What is writing? It seems to exist in a liminal universe, where words slowly turn into worlds.
Category Archives: Quotes
Empowering the writing self
Writing itself, if not misunderstood and abused, becomes a way of empowering the writing self. It converts anger and disappointment into deliberate and durable aggression, the writer’s main source of energy. It converts sorrow and self-pity into empathy, the writer’s main means of relating to otherness. Similarly, his wounded innocence turns into irony, his silliness into wit, his guilt into judgment, his oddness into originality, his perverseness into his stinger.
Closer
I would not recommend writing a family memoir if you want to get closer to your family members.
Every Word I Write
And so this morning, I went for a ride, trying to find that freedom, trying to think of nothing, and I passed Barney, standing miserably at the end of his driveway, the best part of his life over, nothing but suffering and sadness ahead, the crows circling overhead waiting for him to die—and I thought of my mother. I thought of the way she used suffering as a form of control, of how guilty I feel even today for wanting nothing more than to simply express myself, of how much I have been made to worry, still, that every word I write and every thing I say will only cause her pain.
And I thought, Fuck you, Barney.
I pedaled away, my lungs filling with breath, the tires humming beneath me, and for the next two hours, thought of nothing.
Sense of Order
The sprawling mess of life is why we need stories, a fleeting sense of order so we return to life with the unproven but irresistible conviction our mistakes and emergencies matter, so life might make sense too.
Tell a Story
Every piece of writing should tell a story. This is as true for a report for my boss … as it is for an essay that I may be preparing for print, or a tale about Josie that I post here. Same thing for any kind of a presentation that I might do for a conference: What’s the plot? Who are the characters? Where’s the dynamic tension? How do I want the audience to feel when they’ve come to the end?
What you’re working on will take longer than you think it should
From a post titled “How NOT to get discouraged with writing projects”:
Assume that what you’re working on will take longer than you think it should. The Modern Library Writer’s Workshop suggests that “the schedule for any project you undertake should probably be expanded by 50 percent over what you think is right.” By allowing yourself more time to work than you may need, you’ll reduce stress, enjoy the process more, and you won’t get overwhelmed by last minute details.

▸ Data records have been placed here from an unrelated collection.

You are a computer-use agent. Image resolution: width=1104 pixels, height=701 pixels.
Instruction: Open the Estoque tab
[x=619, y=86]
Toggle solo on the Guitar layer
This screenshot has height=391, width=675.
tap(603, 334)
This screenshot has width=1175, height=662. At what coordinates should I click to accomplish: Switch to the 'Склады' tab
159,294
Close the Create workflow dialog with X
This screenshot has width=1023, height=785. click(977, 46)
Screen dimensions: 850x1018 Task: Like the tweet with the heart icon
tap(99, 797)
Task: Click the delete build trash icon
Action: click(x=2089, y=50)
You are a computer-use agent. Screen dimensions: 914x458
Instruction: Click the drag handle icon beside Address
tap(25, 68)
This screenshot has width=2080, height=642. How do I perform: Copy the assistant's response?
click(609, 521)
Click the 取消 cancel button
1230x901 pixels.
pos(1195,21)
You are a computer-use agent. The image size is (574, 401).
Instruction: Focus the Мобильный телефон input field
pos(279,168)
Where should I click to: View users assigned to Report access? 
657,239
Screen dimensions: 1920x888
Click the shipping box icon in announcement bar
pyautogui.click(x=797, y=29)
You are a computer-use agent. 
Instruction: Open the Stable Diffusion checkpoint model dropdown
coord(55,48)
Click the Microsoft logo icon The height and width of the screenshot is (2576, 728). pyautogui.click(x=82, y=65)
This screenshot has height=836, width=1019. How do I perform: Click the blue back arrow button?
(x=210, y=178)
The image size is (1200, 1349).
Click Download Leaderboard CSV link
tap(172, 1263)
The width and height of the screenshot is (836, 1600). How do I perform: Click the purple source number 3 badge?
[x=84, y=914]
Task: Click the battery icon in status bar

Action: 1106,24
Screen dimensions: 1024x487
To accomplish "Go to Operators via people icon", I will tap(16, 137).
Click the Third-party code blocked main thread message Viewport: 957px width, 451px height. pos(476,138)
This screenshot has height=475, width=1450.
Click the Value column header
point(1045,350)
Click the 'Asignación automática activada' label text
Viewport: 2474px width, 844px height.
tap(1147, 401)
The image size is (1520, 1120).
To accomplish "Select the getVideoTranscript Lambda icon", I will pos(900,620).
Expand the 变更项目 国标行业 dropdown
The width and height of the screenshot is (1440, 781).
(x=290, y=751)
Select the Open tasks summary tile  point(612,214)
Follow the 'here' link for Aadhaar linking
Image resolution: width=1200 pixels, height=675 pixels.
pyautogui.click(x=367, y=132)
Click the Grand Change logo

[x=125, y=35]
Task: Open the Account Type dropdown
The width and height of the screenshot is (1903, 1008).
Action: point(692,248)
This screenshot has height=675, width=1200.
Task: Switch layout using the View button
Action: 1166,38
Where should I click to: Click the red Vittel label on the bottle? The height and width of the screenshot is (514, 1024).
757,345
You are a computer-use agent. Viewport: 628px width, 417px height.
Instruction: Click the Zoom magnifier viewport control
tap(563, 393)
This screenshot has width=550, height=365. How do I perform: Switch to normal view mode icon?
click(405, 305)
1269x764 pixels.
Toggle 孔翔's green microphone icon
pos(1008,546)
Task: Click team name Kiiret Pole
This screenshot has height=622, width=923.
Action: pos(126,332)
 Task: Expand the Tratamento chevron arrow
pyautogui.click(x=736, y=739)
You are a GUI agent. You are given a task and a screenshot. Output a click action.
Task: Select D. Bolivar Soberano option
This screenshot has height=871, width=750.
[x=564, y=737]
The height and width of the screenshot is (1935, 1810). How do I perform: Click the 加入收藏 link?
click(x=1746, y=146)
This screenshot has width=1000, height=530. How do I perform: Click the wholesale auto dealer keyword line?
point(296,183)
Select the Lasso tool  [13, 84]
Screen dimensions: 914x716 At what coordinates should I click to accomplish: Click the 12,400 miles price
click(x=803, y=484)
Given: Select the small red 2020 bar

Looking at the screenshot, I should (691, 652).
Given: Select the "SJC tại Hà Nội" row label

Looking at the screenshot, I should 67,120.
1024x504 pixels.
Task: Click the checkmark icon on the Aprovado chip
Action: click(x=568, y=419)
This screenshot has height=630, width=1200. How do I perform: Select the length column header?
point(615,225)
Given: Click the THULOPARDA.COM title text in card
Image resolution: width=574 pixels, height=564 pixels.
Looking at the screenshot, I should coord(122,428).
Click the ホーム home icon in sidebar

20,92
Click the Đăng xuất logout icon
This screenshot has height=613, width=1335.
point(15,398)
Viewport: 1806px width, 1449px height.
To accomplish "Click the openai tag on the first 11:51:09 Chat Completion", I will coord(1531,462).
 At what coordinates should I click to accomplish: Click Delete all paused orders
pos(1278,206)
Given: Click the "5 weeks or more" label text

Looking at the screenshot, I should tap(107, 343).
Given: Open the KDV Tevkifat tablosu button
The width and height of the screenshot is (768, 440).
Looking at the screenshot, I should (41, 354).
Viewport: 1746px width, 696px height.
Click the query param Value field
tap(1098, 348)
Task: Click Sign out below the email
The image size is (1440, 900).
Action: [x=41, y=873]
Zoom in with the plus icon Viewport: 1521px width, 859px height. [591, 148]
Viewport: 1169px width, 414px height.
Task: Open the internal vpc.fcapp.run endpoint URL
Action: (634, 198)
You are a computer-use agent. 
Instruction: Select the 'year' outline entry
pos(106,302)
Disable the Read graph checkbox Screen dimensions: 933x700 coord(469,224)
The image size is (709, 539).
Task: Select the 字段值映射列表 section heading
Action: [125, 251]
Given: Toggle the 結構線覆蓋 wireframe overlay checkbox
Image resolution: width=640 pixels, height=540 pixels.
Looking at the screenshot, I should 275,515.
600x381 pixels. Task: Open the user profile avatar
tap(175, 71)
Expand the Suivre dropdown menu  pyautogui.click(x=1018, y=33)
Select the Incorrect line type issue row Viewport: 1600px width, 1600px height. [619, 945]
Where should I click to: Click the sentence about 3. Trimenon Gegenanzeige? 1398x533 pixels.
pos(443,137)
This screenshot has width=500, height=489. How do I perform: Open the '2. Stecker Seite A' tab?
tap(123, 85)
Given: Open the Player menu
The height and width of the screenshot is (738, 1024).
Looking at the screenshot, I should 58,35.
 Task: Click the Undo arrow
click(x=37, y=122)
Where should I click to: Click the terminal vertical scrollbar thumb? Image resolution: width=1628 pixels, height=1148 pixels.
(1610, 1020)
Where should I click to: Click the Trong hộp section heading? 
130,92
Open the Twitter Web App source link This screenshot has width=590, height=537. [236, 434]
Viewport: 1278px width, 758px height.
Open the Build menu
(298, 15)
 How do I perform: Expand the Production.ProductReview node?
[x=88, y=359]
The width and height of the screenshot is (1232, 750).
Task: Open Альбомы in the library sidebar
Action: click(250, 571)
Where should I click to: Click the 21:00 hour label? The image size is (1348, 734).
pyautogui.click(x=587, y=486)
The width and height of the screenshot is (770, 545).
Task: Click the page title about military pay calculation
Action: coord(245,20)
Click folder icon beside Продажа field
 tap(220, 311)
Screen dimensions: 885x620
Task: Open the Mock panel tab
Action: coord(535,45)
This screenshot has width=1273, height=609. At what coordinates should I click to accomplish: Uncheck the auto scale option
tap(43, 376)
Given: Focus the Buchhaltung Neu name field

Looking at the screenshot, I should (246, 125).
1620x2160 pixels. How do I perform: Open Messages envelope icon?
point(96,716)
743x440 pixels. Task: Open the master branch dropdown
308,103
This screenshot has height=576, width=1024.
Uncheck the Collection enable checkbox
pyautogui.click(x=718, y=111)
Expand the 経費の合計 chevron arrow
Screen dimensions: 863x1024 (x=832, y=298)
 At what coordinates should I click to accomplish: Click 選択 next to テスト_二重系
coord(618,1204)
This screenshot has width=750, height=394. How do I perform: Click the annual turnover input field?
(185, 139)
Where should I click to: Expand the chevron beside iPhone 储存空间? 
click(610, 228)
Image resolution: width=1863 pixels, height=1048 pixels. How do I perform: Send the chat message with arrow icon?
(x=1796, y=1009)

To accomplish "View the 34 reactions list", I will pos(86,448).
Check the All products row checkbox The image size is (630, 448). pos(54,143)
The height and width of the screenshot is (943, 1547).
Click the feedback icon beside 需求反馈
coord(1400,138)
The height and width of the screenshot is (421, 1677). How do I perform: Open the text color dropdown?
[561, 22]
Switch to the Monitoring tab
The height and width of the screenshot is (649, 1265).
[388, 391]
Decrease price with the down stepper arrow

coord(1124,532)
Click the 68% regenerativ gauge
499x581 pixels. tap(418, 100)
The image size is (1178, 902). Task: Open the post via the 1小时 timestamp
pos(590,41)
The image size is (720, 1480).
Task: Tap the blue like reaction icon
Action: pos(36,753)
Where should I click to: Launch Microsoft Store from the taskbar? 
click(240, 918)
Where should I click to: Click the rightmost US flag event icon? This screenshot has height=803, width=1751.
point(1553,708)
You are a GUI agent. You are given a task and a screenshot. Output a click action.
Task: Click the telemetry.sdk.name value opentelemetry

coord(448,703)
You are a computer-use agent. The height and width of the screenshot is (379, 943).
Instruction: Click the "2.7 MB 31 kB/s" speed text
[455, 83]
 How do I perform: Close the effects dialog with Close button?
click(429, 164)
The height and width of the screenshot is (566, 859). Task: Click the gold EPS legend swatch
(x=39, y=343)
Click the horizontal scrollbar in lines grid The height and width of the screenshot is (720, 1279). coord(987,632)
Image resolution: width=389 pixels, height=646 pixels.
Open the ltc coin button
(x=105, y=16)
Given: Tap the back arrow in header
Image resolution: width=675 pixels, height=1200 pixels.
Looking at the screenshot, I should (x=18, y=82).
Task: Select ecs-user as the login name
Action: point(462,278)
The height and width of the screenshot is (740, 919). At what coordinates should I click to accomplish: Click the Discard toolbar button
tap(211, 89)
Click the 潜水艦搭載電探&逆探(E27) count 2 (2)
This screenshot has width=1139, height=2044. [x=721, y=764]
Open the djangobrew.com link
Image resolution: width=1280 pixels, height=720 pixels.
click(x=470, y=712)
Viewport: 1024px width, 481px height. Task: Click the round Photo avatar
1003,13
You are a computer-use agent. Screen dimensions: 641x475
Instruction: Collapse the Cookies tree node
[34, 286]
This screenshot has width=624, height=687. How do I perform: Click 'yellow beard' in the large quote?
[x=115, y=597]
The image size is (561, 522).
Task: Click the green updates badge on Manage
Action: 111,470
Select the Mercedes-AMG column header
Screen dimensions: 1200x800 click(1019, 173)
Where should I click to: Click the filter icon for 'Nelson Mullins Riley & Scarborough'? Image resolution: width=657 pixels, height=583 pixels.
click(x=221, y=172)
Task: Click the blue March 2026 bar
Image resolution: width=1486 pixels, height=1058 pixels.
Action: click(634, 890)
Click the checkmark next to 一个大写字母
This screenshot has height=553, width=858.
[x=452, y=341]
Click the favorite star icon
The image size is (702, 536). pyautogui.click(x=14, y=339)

Essentially, this is saying if I think a project should take me a day, I should allot 1.5 days to work on it. To which, I laugh. If that were all, I’d be golden. In other words, I’m either grossly under-estimating project length, or I’m taking way too long to do stuff. Probably a bit of both. All I know is something’s gotta change!
Be in it for passion
If you love writing or making music or blogging or any sort of performing art, then do it. Do it with everything you’ve got. Just don’t plan on using it as a shortcut to making a living.
The only people who should plan on making money from writing a book are people who made money on their last book. Everyone else should either be in it for passion, trust, referrals, speaking, consulting, change-making, tenure, connections or joy.
The deep river was running
There are a number of mysteries in [Penelope Fitzgerald’s] life, areas of silence and obscurity. One of these has to do with “lateness”. How much of a late starter, really, was she? She always said in interviews that she started writing her first novel (The Golden Child) to entertain her husband, Desmond Fitzgerald, when he was ill. But, like many of the things she told interviewers, there is something a little too simple about this. At least one story was published before that first novel, and her archive reveals how much was going on in her interior life before she started publishing.
…
Fitzgerald’s years of teaching – it’s evident from her letters – were often hard grind, exhausting and frustrating, in that staffroom full of “exhaustion, worry and reproach”. There is a poignant note inside the back cover of her teaching notebook for 1969, a long time before she started to publish: “I’ve come to see art as the most important thing but not to regret I haven’t spent my life on it.” Yet the conversations she was having with writers in her teaching books show that she was always thinking about art and writing: they show how the deep river was running on powerfully, preparing itself to burst out.
Climbing into other lives in other worlds
I never had the goal of being rich, and I have never been super-ambitious. A newspaper’s big enough for me. As long as I was able to make a living from my writing, I was happy. My ambition was to have people consider my writing truly great. Look, I need to be writing because you can’t be more alive than when you’re climbing into other lives in other worlds, whether it’s the Galapagos Islands or the Arctic circle. I’ve felt rich from the beginning – from the day I split the $40,000 advance for my first book.